Re: [Qemu-devel] scsi-generic and max request size
On 23.12.2010, at 00:35, Benjamin Herrenschmidt wrote: On Thu, 2010-12-23 at 00:23 +0100, Alexander Graf wrote: The non working compat ioctl is one, the fact that sg has no /sys/class/block (or /sys/block) entries is another, etc... Ie, we are faced with a problem with Linux not exposing those informations in an easy to retrieve way, and no proper cross-platform way to obtain those informations neither. Why would you care about cross-platform here? Not saying I fully understand what information exactly you're lacking.
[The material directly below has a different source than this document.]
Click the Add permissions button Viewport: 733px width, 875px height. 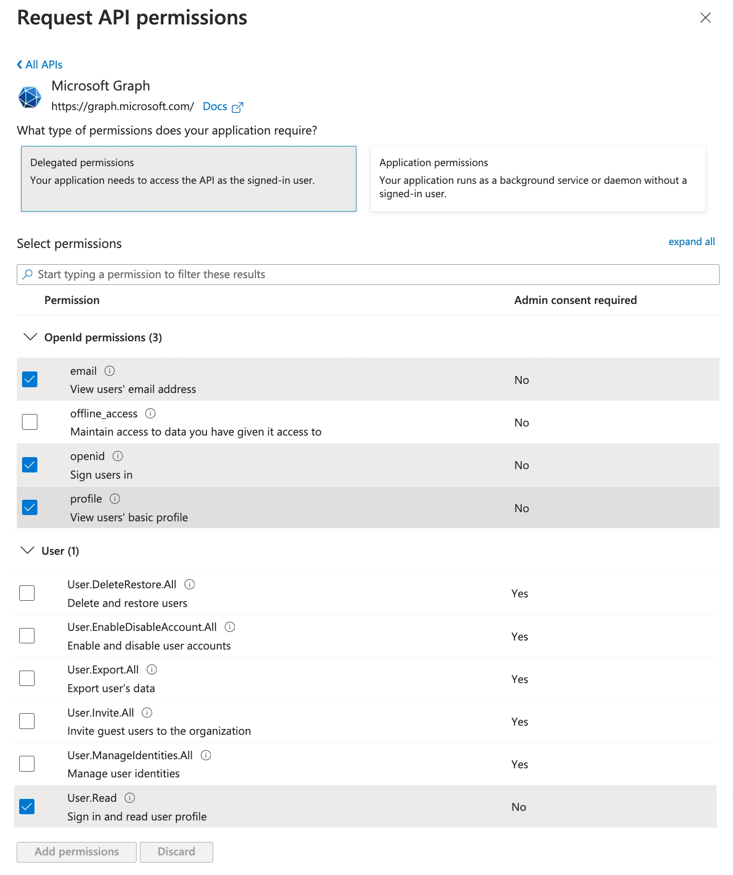pyautogui.click(x=76, y=852)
But it's either SG_IO max request size in which case you don't need any equivalent on other platforms, as it's not available anywhere else. Or it's something else in which case you can just set it to some safe small default value and call it a day :). Well, do we support something like scsi-generic on windows or BSD hosts ? dunno.. .just asking :-) They -have- mechanisms (at least windows do) to pass SCSI requests down the stack. In that case, they'll have similar limitations (at the very least the max request size). So we'd want some way to expose that... but if scsi-generic today is linux only, then I can try to add linux-isms in there as a stop-gap to try to at least retreive the max req. size which is the main issue for me right now... at least until I start trying to have the SG_IO read/write directly into guest memory without bouncing :-) At that point, the SG limits might become trouble as well. This all belongs in the block layer. If you create a call back function or property in the block struct, windows can implement its own limits when someone sits down to implement SG_IO on Windows. Alex
Re: [Qemu-devel] scsi-generic and max request size
On Thu, 2010-12-23 at 00:39 +0100, Alexander Graf wrote: This all belongs in the block layer. If you create a call back function or property in the block struct, windows can implement its own limits when someone sits down to implement SG_IO on Windows. Right and we do have generic ways it seems to interrogate those limits .. except they seem to be broken for sg :-) Also I've spotted some oddities where the ioctl for the max request size sometimes put_user as a int * and sometimes as a short * ... ooops... Cheers, Ben.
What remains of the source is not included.